I am a sculptor, primarily working in clay relief, modeling and carving malleable, plastic earthen material. For the past thirty years I’ve been kiln-firing terra cotta (red) and earthenware (white) low fire clays. I also make molds, casts and direct sculpture in paper, wax and plaster.
My work often revolves around structures experienced in space, tableaux and proscenium stages in bas and high relief, and in the round. I use perspective to draw movement through narrative, abstract and representational dimensions. I want a frontal sculpture to be seen from multiple points of view, focus and proximity sensors.
My subjects are drawn from observation, myth, memory and imagination.
This most recent Death Goddess sculpture is a multi-figure deep relief, part of a series exploring various depths of sculptural wall relief, low to high.
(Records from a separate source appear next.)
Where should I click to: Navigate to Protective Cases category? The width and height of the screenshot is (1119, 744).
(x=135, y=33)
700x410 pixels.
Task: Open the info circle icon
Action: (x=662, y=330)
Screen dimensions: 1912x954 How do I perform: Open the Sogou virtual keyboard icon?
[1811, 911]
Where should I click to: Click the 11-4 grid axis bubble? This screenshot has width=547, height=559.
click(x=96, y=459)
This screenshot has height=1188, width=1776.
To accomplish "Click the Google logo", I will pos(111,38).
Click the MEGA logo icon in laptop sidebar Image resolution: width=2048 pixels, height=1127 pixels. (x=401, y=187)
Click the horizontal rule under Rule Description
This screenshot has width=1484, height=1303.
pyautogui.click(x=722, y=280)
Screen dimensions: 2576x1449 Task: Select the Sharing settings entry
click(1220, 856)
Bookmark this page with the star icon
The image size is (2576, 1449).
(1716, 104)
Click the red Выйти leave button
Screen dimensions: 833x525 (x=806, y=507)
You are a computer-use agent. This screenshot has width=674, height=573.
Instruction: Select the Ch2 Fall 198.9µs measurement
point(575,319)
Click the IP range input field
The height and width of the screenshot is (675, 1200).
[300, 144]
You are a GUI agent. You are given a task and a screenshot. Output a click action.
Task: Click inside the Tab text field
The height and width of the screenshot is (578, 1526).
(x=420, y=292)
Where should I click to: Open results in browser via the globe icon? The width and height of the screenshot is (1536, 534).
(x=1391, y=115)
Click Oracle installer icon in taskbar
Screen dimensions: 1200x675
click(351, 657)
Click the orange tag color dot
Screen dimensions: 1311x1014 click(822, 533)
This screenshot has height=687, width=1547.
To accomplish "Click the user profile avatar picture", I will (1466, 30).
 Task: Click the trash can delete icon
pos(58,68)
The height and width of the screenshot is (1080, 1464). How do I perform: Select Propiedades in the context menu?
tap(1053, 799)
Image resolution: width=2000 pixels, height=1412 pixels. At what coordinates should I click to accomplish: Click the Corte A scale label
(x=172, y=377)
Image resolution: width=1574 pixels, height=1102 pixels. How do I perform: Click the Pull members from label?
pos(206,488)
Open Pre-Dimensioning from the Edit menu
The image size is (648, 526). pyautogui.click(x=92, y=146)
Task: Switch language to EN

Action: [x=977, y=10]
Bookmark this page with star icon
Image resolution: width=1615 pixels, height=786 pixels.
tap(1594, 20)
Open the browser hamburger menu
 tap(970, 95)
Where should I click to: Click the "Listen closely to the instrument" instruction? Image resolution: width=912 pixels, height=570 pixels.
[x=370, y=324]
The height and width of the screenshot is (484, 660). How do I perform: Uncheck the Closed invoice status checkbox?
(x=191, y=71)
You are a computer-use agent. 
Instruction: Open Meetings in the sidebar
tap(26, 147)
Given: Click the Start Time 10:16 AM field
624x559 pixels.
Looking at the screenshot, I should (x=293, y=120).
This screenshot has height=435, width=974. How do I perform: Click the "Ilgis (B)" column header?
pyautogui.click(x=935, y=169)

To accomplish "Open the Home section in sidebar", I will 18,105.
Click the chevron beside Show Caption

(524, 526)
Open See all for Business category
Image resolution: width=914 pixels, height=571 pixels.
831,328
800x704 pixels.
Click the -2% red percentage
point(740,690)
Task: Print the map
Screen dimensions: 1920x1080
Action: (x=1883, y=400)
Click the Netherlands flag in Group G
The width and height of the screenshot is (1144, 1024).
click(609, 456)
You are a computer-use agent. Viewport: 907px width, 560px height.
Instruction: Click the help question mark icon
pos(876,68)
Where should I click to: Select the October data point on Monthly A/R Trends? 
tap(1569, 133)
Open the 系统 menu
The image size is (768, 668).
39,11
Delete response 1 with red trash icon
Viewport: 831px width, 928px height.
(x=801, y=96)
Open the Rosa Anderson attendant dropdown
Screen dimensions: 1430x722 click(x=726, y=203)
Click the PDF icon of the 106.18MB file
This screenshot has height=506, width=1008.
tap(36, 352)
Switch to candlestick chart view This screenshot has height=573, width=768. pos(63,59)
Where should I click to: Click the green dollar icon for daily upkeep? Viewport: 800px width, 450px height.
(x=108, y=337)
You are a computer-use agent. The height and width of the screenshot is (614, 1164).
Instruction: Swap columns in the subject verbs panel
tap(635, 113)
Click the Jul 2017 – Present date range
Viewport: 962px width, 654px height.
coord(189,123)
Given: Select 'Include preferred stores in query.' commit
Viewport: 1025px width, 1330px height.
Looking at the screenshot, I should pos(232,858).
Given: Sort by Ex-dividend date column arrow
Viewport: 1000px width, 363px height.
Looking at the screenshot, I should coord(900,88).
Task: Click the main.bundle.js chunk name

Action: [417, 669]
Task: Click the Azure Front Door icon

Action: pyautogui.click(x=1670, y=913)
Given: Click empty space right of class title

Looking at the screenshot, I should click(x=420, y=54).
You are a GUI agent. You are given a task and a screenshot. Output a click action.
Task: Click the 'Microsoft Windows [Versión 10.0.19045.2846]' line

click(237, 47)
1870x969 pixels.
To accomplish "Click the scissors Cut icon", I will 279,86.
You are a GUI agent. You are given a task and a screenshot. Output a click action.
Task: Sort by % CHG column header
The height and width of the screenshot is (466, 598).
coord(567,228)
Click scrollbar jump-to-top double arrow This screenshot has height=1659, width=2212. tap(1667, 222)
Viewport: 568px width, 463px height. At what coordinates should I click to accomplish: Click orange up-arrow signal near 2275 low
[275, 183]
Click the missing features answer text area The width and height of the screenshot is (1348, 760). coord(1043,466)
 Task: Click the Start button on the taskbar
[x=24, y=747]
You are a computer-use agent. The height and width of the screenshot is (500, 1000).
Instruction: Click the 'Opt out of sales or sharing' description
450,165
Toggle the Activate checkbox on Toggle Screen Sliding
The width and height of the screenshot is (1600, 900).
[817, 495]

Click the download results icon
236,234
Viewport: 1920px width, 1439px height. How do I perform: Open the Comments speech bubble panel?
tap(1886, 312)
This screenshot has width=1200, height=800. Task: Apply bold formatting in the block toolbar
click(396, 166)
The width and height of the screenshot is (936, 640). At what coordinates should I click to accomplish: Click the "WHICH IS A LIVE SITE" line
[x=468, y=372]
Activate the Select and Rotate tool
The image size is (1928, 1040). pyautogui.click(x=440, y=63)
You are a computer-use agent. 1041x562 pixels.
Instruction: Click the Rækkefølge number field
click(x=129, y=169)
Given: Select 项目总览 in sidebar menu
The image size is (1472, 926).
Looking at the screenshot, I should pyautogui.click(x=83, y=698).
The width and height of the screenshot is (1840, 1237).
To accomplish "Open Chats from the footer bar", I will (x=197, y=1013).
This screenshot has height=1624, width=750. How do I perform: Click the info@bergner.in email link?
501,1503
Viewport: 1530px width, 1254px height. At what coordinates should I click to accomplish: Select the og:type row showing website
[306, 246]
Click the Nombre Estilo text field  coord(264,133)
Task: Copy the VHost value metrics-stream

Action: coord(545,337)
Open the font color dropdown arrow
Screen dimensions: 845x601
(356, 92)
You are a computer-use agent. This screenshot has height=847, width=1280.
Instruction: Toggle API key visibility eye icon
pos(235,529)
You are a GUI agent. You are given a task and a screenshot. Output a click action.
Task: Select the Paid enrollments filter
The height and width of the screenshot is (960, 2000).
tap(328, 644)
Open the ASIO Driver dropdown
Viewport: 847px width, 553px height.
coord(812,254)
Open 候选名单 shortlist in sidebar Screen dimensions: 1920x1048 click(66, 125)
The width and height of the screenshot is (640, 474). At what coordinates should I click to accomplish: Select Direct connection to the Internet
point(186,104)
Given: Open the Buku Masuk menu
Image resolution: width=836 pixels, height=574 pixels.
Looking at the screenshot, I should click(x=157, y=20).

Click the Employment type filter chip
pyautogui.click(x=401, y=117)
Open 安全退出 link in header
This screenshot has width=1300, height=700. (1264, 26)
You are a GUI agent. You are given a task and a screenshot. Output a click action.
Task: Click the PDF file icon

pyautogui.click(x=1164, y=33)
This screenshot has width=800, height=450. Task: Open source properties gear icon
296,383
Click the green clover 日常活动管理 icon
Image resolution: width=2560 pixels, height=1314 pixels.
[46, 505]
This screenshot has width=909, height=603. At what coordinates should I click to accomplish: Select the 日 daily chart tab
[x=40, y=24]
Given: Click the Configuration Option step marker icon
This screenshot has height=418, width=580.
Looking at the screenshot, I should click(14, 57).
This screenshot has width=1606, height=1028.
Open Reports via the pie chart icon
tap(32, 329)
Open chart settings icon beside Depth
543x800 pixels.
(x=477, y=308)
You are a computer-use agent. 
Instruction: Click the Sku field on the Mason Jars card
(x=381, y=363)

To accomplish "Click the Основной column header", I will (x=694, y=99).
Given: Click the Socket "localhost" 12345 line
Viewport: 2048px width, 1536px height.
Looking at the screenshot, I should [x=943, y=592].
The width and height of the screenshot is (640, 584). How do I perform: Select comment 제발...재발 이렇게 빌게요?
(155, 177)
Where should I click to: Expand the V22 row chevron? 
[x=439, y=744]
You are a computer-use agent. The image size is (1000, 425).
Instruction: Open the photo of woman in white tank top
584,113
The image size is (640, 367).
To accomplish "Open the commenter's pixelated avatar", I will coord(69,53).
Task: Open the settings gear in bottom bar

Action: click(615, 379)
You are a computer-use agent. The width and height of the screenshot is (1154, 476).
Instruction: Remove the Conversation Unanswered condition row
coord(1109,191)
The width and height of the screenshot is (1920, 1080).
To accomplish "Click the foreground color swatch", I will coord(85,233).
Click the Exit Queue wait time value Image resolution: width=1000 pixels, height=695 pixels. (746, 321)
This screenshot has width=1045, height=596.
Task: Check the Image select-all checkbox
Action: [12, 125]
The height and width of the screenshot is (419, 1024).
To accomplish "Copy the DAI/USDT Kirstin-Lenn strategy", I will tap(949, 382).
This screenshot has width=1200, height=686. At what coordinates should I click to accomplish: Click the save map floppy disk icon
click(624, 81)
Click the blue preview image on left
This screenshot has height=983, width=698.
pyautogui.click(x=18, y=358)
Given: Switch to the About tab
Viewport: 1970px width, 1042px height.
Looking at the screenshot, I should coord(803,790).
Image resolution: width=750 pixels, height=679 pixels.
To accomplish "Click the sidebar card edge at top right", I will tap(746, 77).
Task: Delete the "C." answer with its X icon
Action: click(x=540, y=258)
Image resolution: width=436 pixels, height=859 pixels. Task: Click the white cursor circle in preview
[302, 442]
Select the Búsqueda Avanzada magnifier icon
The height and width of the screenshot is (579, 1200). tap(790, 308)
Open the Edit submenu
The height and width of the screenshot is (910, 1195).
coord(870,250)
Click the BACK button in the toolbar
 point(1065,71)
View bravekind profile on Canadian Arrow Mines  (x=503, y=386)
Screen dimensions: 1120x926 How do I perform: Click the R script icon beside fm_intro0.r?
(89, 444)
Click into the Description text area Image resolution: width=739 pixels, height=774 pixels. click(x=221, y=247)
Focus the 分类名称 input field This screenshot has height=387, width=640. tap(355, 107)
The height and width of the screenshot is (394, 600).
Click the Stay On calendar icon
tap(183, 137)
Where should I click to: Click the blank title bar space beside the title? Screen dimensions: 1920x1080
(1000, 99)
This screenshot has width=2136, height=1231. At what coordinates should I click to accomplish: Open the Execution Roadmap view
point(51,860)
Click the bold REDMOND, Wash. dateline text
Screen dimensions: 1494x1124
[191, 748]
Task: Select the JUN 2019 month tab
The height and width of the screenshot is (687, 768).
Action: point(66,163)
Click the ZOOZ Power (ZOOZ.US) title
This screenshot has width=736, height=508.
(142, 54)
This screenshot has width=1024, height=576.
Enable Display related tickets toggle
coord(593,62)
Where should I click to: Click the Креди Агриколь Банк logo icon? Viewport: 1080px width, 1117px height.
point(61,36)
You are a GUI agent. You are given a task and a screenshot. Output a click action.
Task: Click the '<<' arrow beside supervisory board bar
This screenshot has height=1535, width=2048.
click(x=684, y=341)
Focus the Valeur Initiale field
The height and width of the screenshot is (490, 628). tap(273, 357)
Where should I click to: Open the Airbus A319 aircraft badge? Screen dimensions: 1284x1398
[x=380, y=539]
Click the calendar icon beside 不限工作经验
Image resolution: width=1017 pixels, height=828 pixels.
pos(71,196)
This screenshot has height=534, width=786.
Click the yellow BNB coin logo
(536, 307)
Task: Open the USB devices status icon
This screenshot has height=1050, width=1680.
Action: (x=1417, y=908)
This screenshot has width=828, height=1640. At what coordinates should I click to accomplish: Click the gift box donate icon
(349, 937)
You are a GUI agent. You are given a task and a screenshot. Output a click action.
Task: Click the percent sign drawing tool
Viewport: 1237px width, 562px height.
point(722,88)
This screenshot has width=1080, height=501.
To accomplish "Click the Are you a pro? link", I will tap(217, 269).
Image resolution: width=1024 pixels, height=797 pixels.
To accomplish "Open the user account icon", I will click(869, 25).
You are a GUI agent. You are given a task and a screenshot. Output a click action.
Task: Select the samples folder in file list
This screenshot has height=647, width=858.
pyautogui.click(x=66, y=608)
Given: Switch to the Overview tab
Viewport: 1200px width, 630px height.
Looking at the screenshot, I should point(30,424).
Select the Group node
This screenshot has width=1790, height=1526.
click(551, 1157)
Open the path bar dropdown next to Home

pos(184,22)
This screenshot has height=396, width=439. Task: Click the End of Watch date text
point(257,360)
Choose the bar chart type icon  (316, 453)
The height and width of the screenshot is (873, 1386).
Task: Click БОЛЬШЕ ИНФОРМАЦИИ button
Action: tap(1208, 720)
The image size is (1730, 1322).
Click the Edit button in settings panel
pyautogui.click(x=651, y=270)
The challenge of this current piece has been to work over a long period of time with soft smooth clay, making it self-supporting, hollow, and without armature, while limiting myself by an economy of material, compelling a melding of form and structure. I’ve let the clay be made and unmade, fall apart and be rebuilt over and over, challenging what is familiar to me, what I’ve known or thought I knew for years. Not constraining the material by a support system, neither organic nor external, has helped me find my way around the material afresh, to learn how wet clay stands against gravity, compression and decay. Easy to do when working quickly but a challenge to sustain over time. I’ve been intrigued by making a nearly-round object that is also frontal, attempting to adhere to an implied grid and the illusional perspective of a two-dimensional reference. Gravity, tools, material, point of view, working from inside out, temperature, carving and modeling, frontality and obliqueness, proximity of detail of distance.
I take photos every day of the sculptures as I work on them. When they’re done, I put them together in sequence as a slideshow.